PAGE EXTRACT:
──────
President Donald Trump on Sunday said most White House workers shouldn’t get any of the initial doses of the COVID-19 vaccine.
“People working in the White House should receive the vaccine somewhat later in the program, unless specifically necessary,” Trump said in a social media statement.
“I have asked that this adjustment be made. I am not scheduled to take the vaccine, but look forward to doing so at the appropriate time,” he added.
The White House said earlier Sunday that doses of the newly approved Pfizer vaccine would be given to top officials, as part of government continuity planning.
“Senior officials across all three branches of government will receive vaccinations pursuant to continuity of government protocols established in executive policy,” National Security Council spokesperson John Ullyot said in a statement to news outlets.
“The American people should have confidence that they are receiving the same safe and effective vaccine as senior officials of the United States government on the advice of public health professionals and national security leadership,” he added.
A senior administration official told Roll Call that under Presidential Policy Directive 40, individuals essential to the continuity of government should be prioritized. The policy requires Continuity of Operations (COOP)—a federal government initiative—to ensure that agencies are able to continue performance of essential functions under a broad range of circumstances.
──────
THE DATA:
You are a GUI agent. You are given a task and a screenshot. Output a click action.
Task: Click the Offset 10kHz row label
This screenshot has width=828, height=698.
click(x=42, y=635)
──────
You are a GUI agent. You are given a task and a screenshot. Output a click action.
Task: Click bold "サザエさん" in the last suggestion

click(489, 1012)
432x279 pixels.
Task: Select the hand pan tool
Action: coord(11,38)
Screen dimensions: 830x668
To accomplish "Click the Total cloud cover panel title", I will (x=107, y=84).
──────
WHAT YOU WILL DO:
In the article about White House vaccinations, which vaccine did the White House say would be given to top officials? The rows come from a separate source.

RESPONSE BELOW:
The newly approved Pfizer vaccine.